Arsul Sani: Perppu KPK Opsi Terakhir
Berita

Arsul Sani: Perppu KPK Opsi Terakhir

Selain upaya legislative review dan judicial review. ICW menganggap jika pada akhirnya Perppu tidak diterbitkan, Presiden Jokowi dinilai secara tidak langsung membiarkan kejahatan korupsi semakin masif di Indonesia.

Rofiq Hidayat
Bacaan 2 Menit
Ilustrasi: BAS
Ilustrasi: BAS

Di tengah desakan agar Presiden Jokowi segera menerbitkan Peraturan Pemerintah Pengganti Undang-Undang (Perppu) atas Perubahan UU No. 30 Tahun 2002 tentang Komisi Pemberantasan Tindak Pidana Korupsi (KPK), partai koalisi pendukung pemerintah di DPR seolah menghadang Presiden agar tidak menerbitkan Perppu. Bak si buah simalakama, alasan mereka agar Presiden tidak mudah mengobral terbitnya Perppu. 

 

Sekretaris Jenderal Partai Persatuan Pembangunan (PPP) Arsul Sani menilai Perppu bukan satu-satunya jalan hukum yang harus ditempuh Presiden untuk mengatasi polemik RUU KPK ini.
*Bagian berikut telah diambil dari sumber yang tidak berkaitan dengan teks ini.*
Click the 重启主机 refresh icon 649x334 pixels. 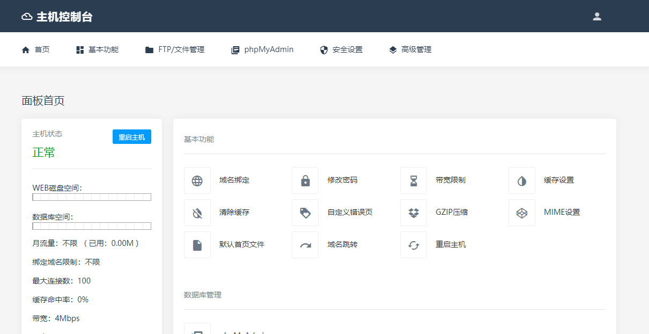413,244
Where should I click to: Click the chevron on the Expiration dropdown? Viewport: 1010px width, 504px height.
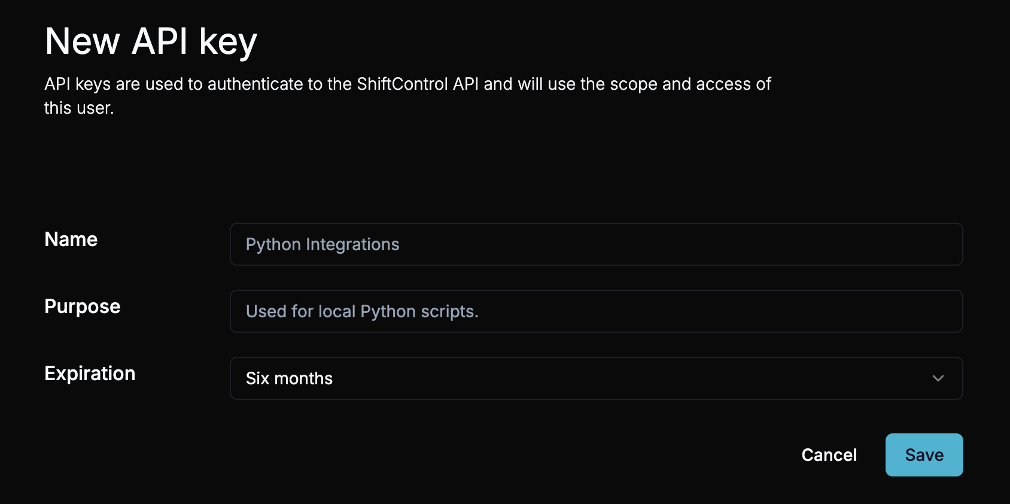coord(939,378)
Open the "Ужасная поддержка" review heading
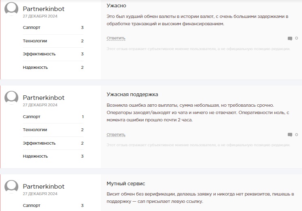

Sebab, hingga kini Presiden belum menandatangani dan memberi nomor atas Perubahan UU KPK itu. “Kalau Perppu, tapi bentuknya seperti apa, kita belum tahu juga karena memang belum ada,” ujar Arsul di Kompleks Parlemen Jakarta, Senin (7/10/2019).

 

Menurutnya, terdapat dua pilihan hukum yang dapat ditempuh untuk mengakhiri polemik substansi RUU KPK yang dinilai melemahkan KPK. Pertama, legislative review, DPR bersama pemerintah kembali mengubah UU KPK hasil revisi yang ada. Kedua, judicial review yang saat ini sedang diuji di MK yang dimohonkan sejumlah mahasiswa.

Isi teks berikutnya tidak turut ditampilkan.